What to produce: Your copy should begin at the line containing "The image size" and end at the last line of the records; transcribe those lines exactly and leave out every picture.

Data excerpts
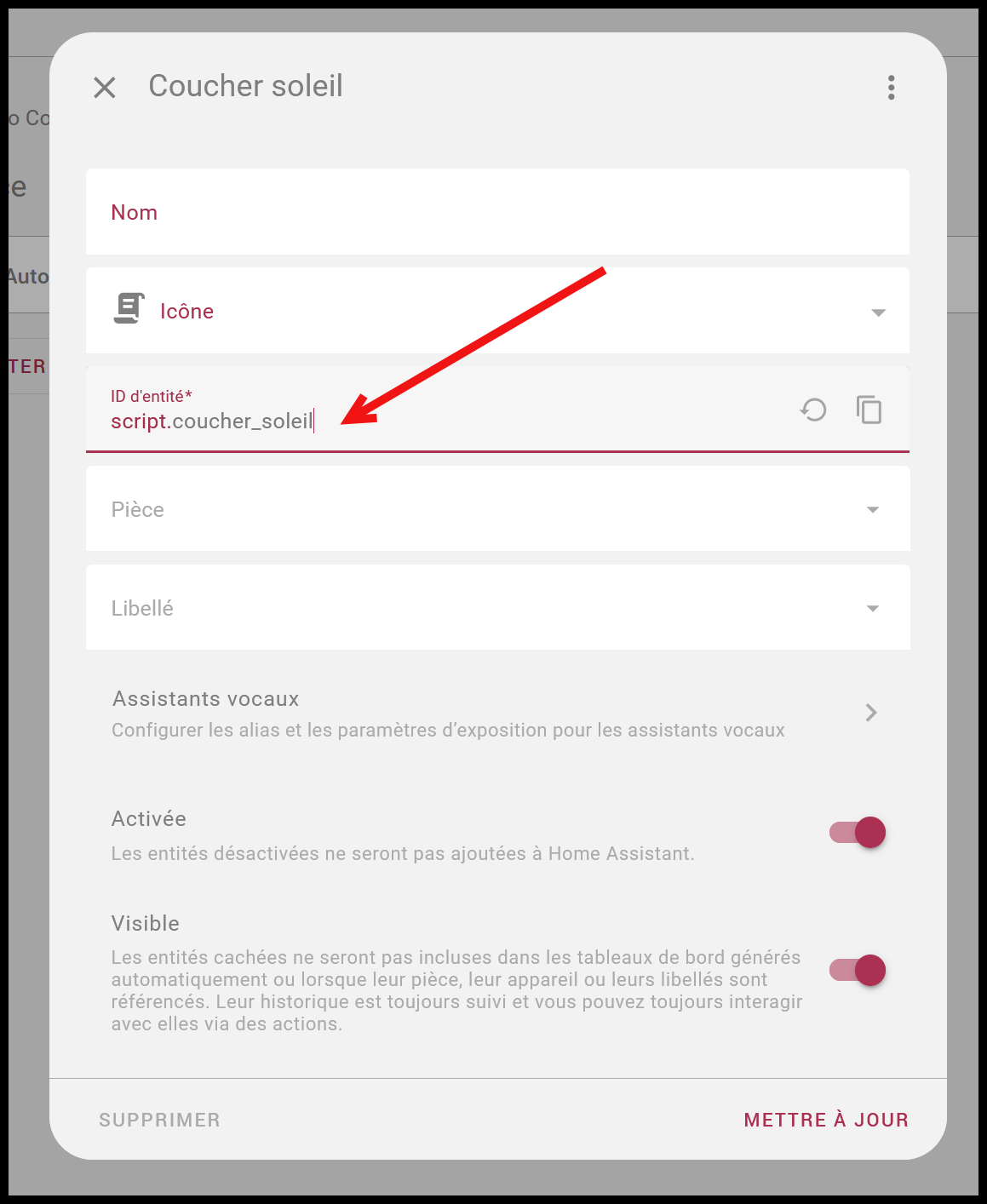Click the Libellé field text
This screenshot has height=1204, width=987.
click(x=142, y=608)
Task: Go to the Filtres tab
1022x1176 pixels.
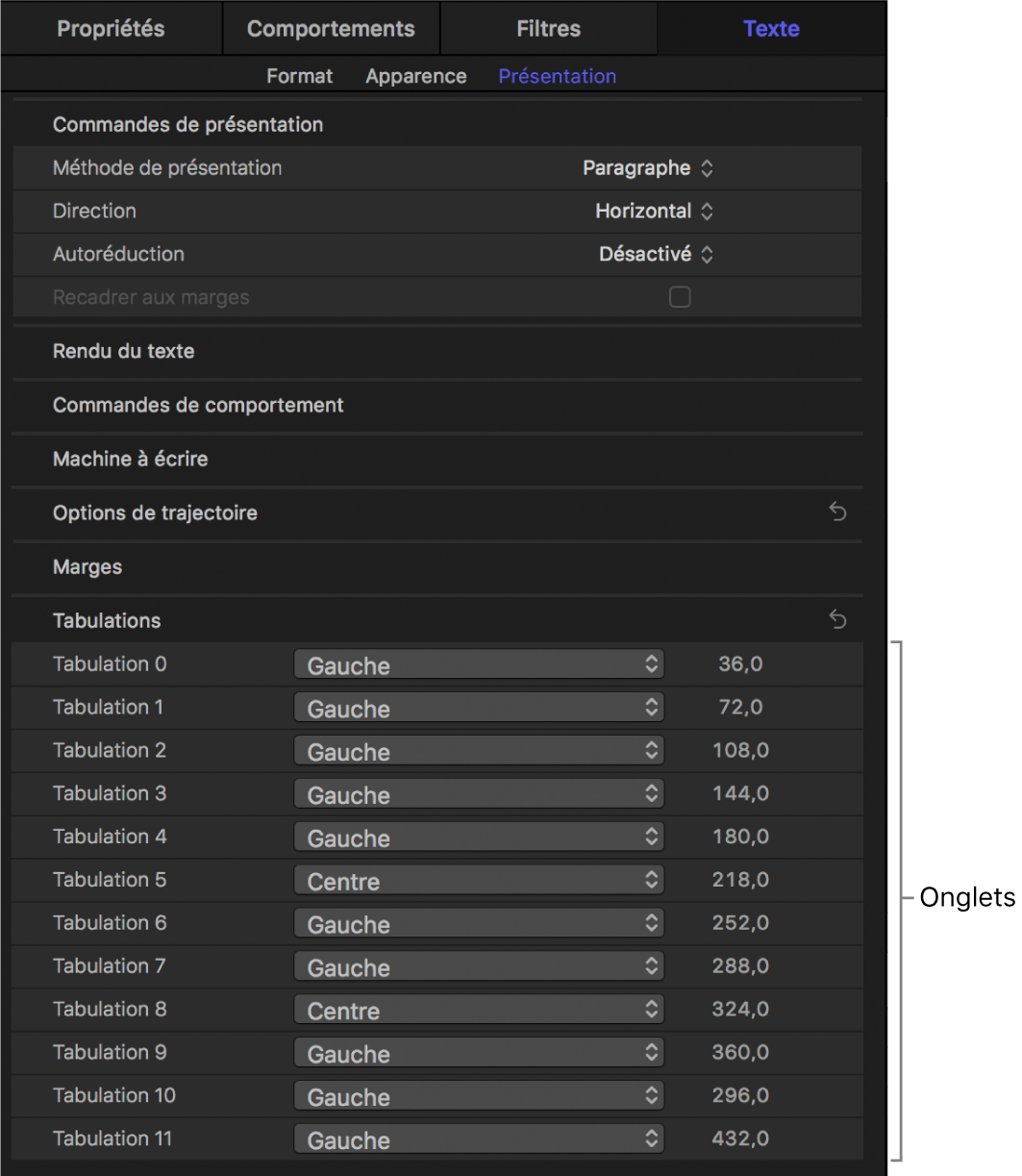Action: point(548,29)
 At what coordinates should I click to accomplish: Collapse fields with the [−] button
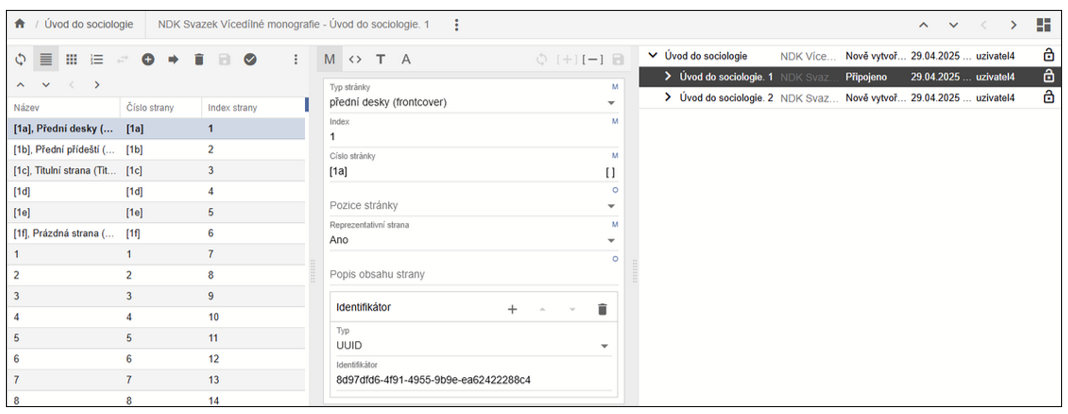pos(593,60)
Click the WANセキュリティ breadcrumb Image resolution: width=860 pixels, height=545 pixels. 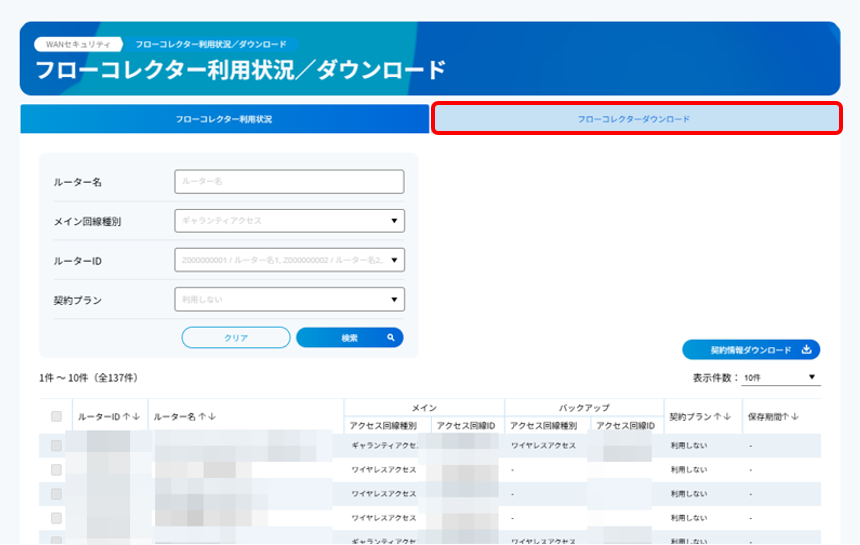click(78, 44)
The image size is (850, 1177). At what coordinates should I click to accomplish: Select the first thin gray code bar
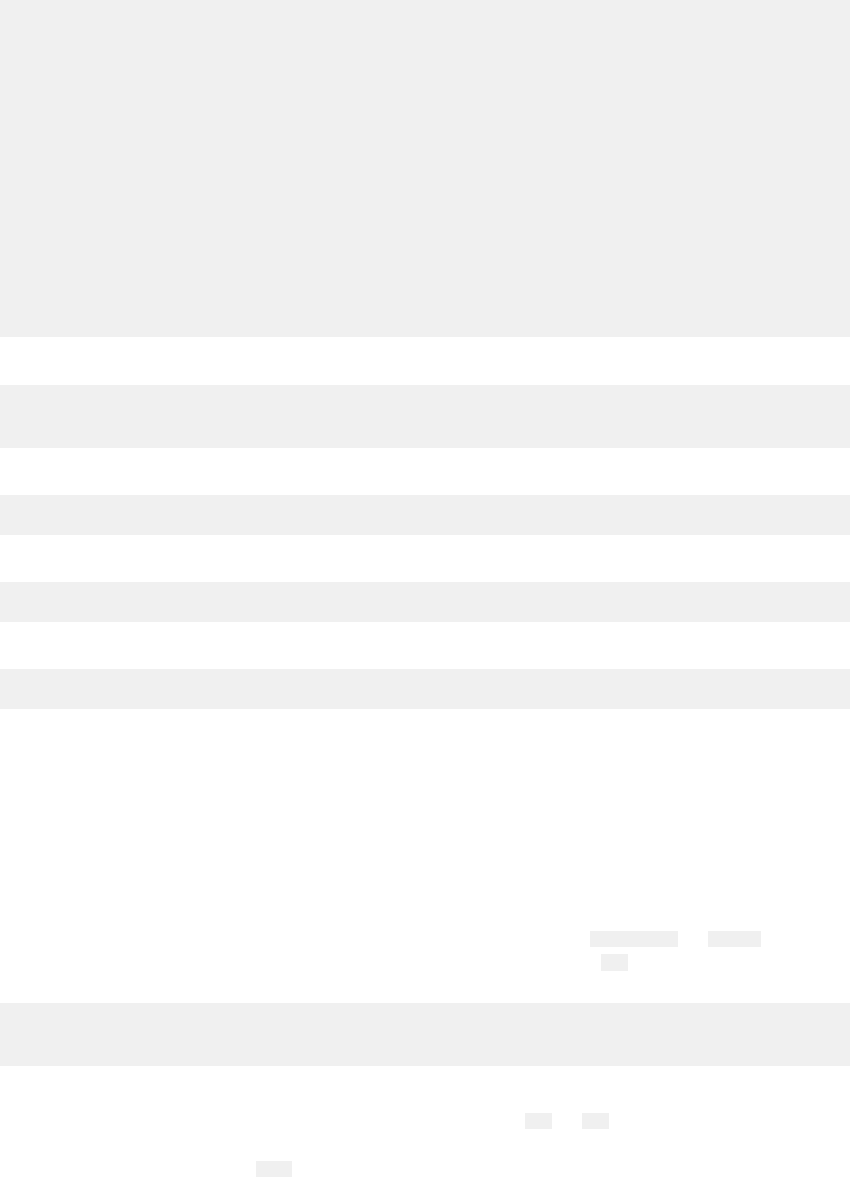point(425,514)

Answer to this task:
The image size is (850, 1177). At what coordinates should I click to accomplish: Select the first thin gray code bar
point(425,514)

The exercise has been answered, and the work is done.